**About this exercise:** Data follows below. Repeat exactly the lines between the line holding "Click the 80% відвідуваність attendance label" and the line holding "You are a computer-use agent. The", inclusive, and nothing more; drop pictures.

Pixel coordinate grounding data
◇ ◇ ◇
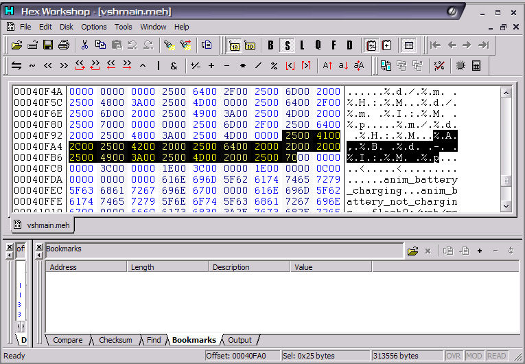This screenshot has width=525, height=364.
Task: Click the Print icon in the toolbar
Action: (x=64, y=45)
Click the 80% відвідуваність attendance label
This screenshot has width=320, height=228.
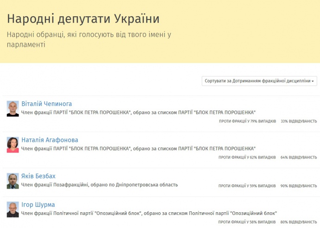click(299, 222)
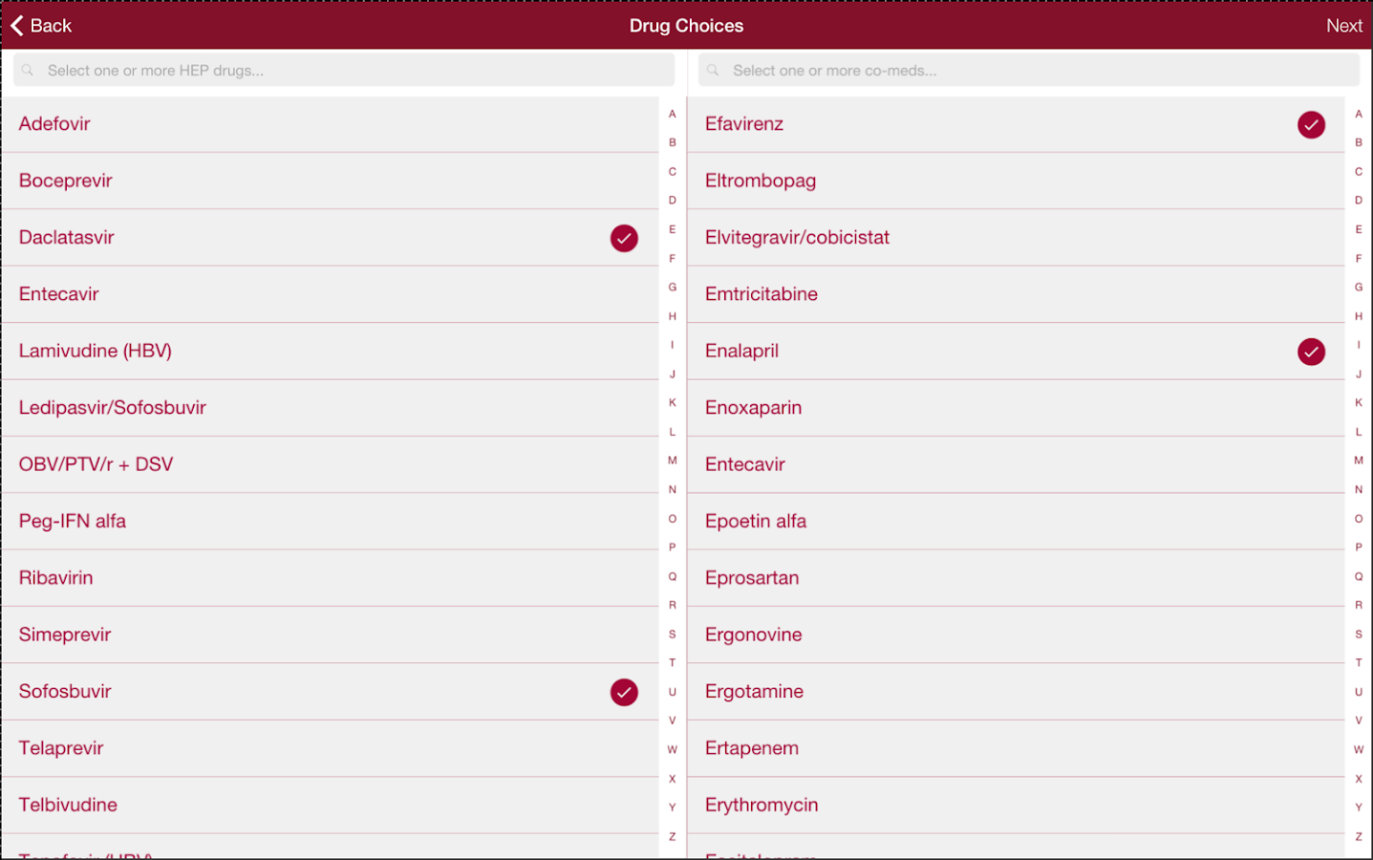This screenshot has height=860, width=1373.
Task: Deselect the Enalapril checkmark
Action: pyautogui.click(x=1311, y=352)
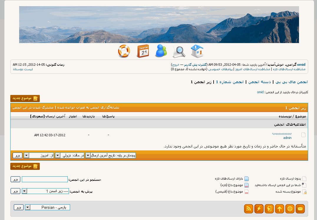Click the لیست دوستان buddy list link
The image size is (317, 220).
coord(23,69)
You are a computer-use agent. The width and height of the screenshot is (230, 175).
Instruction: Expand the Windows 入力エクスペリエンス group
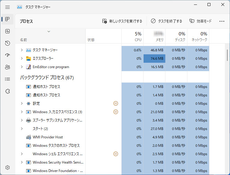(22, 112)
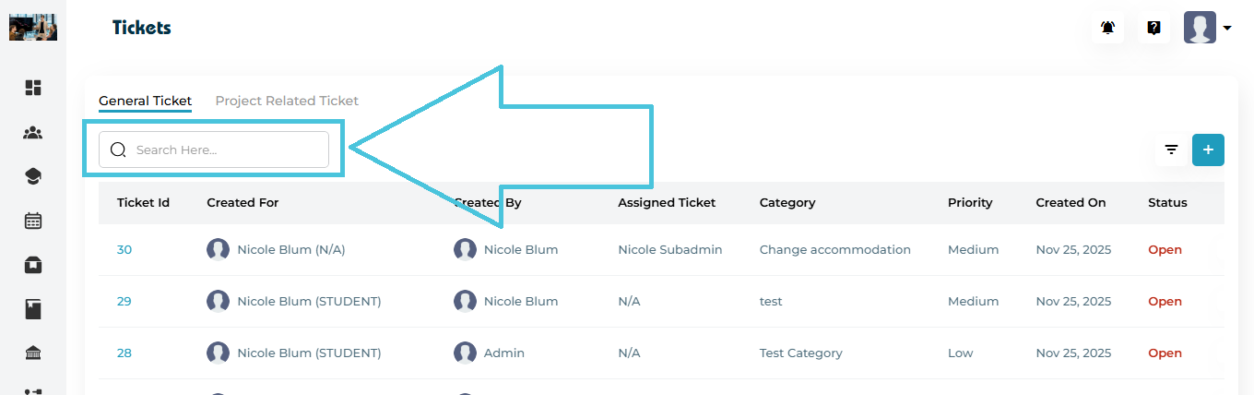Click the bank building icon in sidebar
This screenshot has height=395, width=1254.
pyautogui.click(x=33, y=353)
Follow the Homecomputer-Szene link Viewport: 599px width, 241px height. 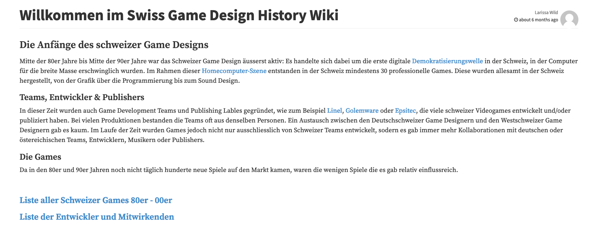coord(234,71)
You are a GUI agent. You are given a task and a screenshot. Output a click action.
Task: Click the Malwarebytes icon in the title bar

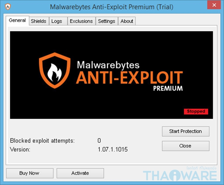pyautogui.click(x=8, y=6)
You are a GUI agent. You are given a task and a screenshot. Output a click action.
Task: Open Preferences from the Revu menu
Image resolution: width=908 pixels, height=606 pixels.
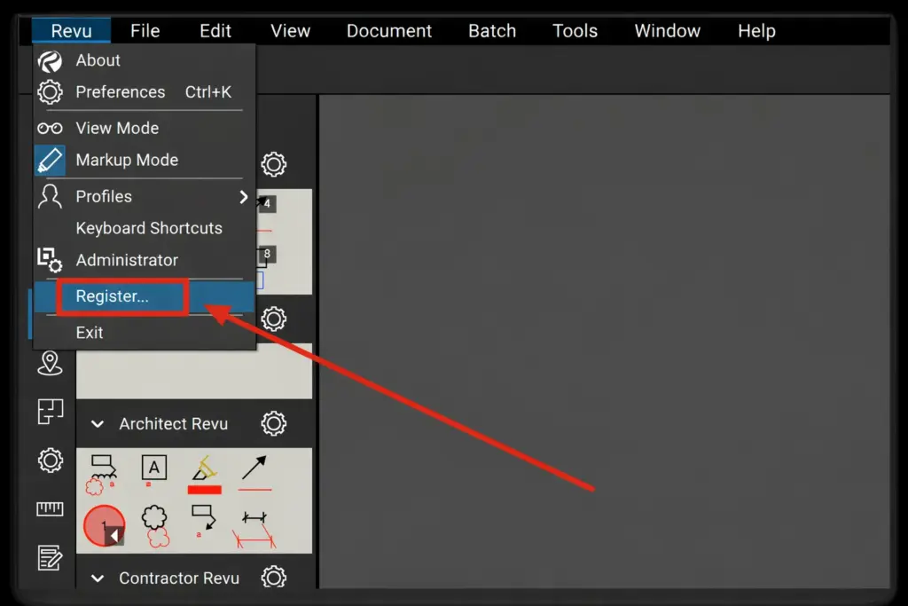(x=121, y=91)
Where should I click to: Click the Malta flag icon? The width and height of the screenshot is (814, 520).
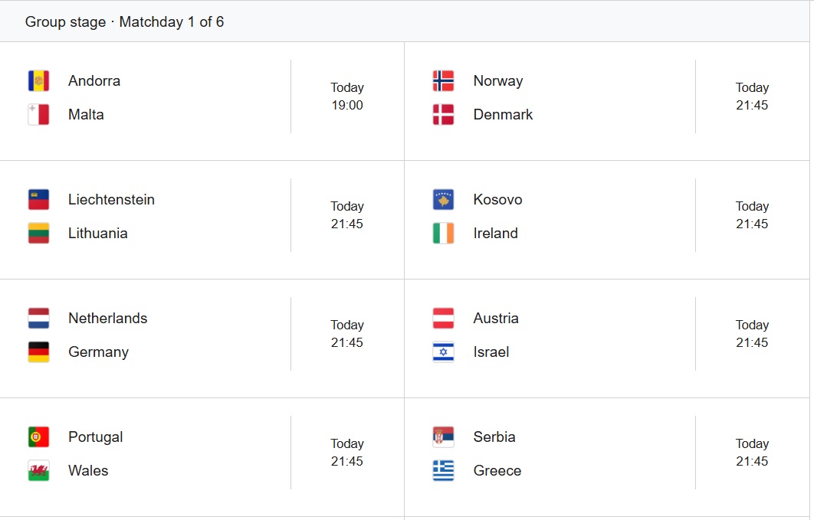point(38,115)
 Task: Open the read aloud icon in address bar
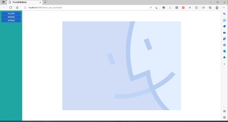point(151,8)
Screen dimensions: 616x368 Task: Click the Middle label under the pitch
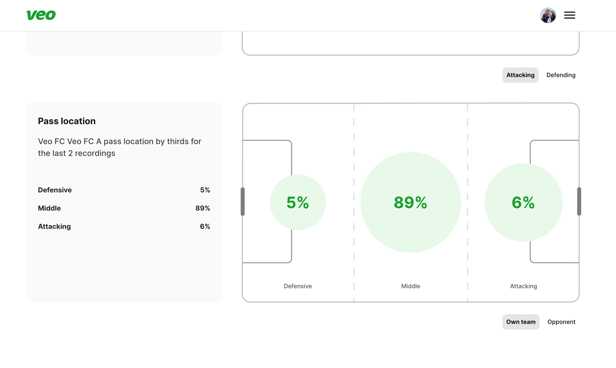(411, 286)
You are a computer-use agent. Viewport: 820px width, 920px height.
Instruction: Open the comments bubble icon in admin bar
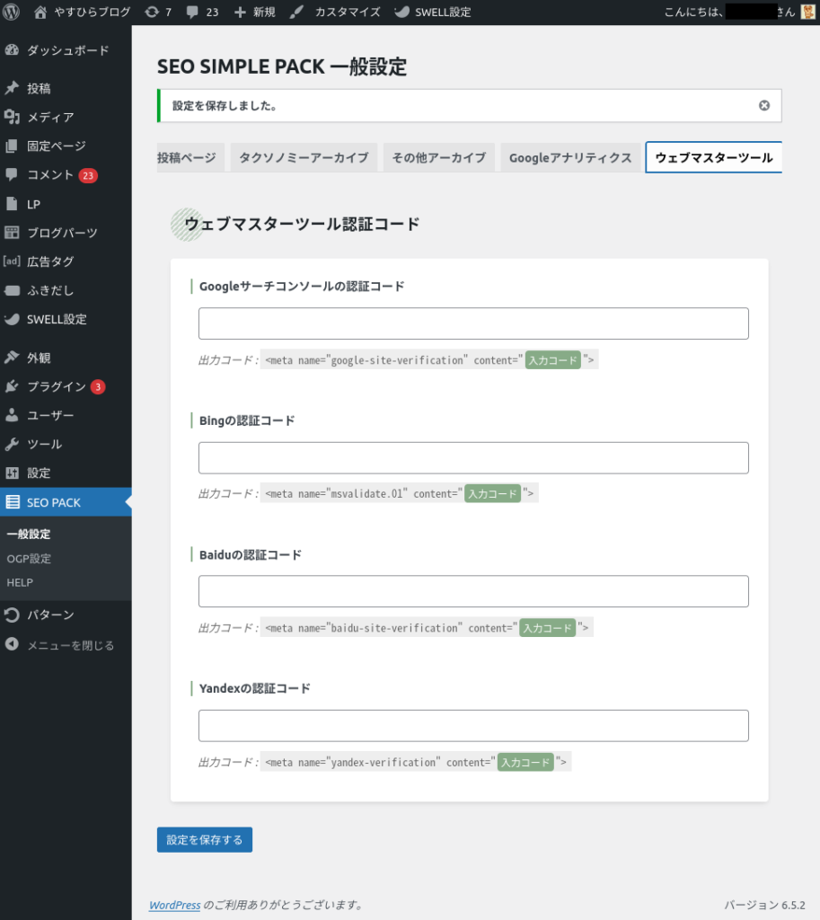pyautogui.click(x=192, y=13)
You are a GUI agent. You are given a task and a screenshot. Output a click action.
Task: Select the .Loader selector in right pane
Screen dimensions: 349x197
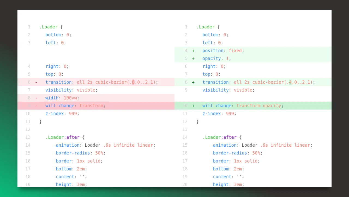tap(206, 27)
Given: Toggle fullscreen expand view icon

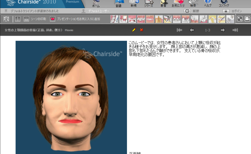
◇ ◇ ◇
**Completed exercise:**
Click the 80% відвідуваність attendance label
This screenshot has width=320, height=228.
click(299, 222)
This screenshot has height=860, width=1373.
Task: Deselect the Enalapril checkmark
Action: pyautogui.click(x=1311, y=352)
Click the لیست دوستان buddy list link
The image size is (317, 220).
coord(23,69)
You are a computer-use agent. The width and height of the screenshot is (230, 175).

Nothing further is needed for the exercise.